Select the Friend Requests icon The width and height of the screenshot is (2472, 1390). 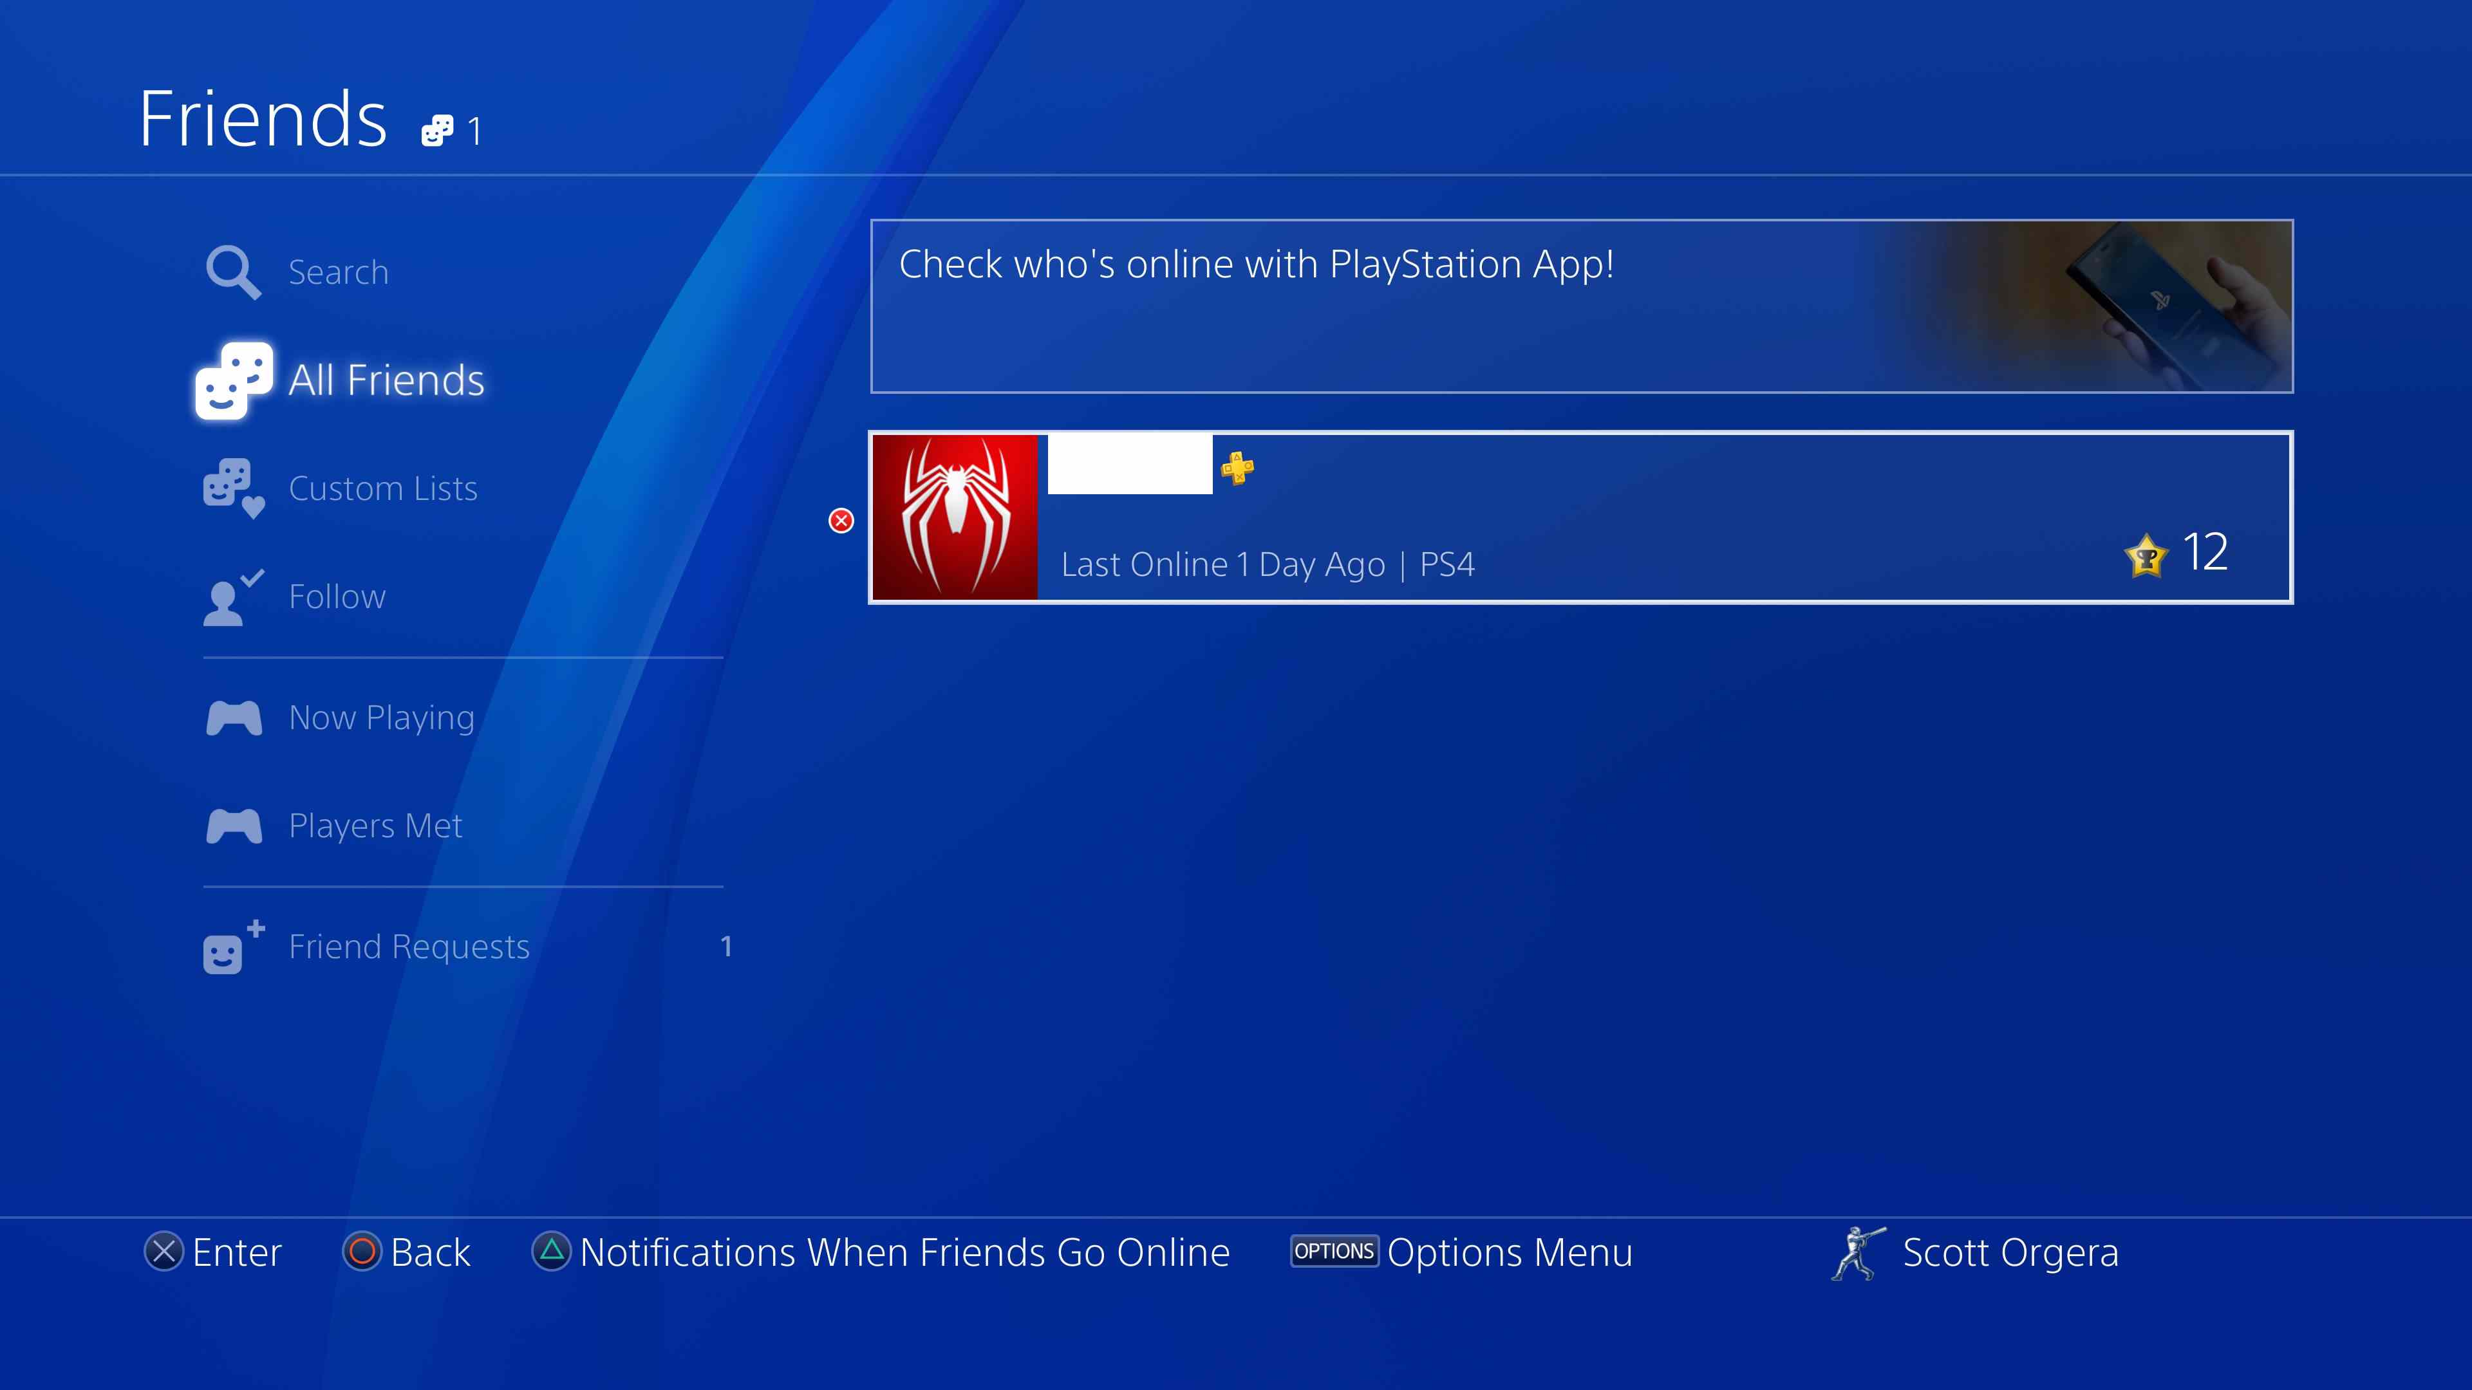coord(234,945)

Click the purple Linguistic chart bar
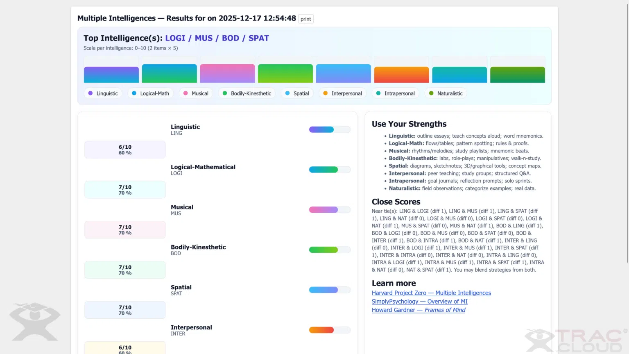click(111, 75)
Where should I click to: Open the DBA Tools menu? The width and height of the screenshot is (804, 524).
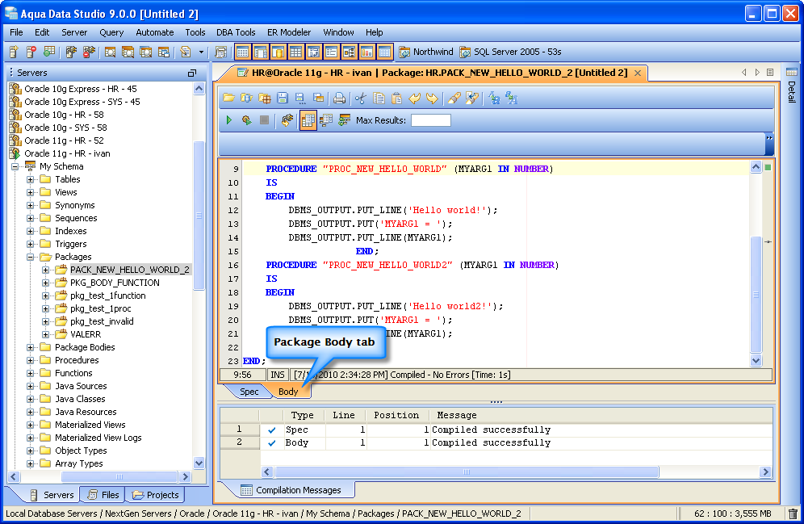[236, 32]
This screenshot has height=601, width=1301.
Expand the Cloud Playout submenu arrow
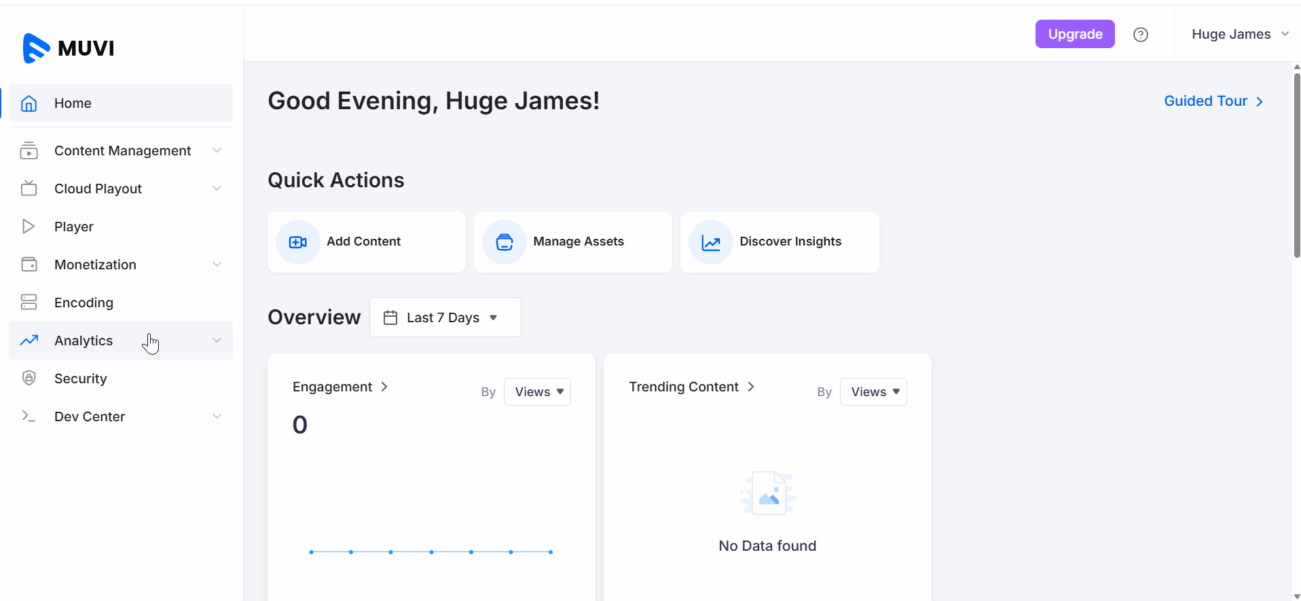[x=217, y=189]
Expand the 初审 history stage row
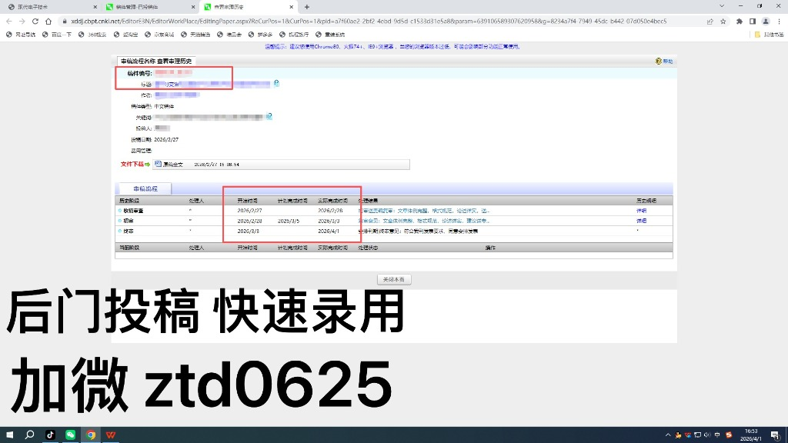 pyautogui.click(x=119, y=221)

# Activity:
An exact copy of the lines from the one with "Click the purple Linguistic chart bar" through the end of the records: produce that and nothing more, leaving out the pictures.

# Response to the task:
Click the purple Linguistic chart bar
click(111, 75)
Where should I click to: Open the DBA Tools menu? The width and height of the screenshot is (804, 524).
[236, 32]
This screenshot has height=601, width=1301.
Expand the Cloud Playout submenu arrow
[x=217, y=189]
Expand the 初审 history stage row
 pyautogui.click(x=119, y=221)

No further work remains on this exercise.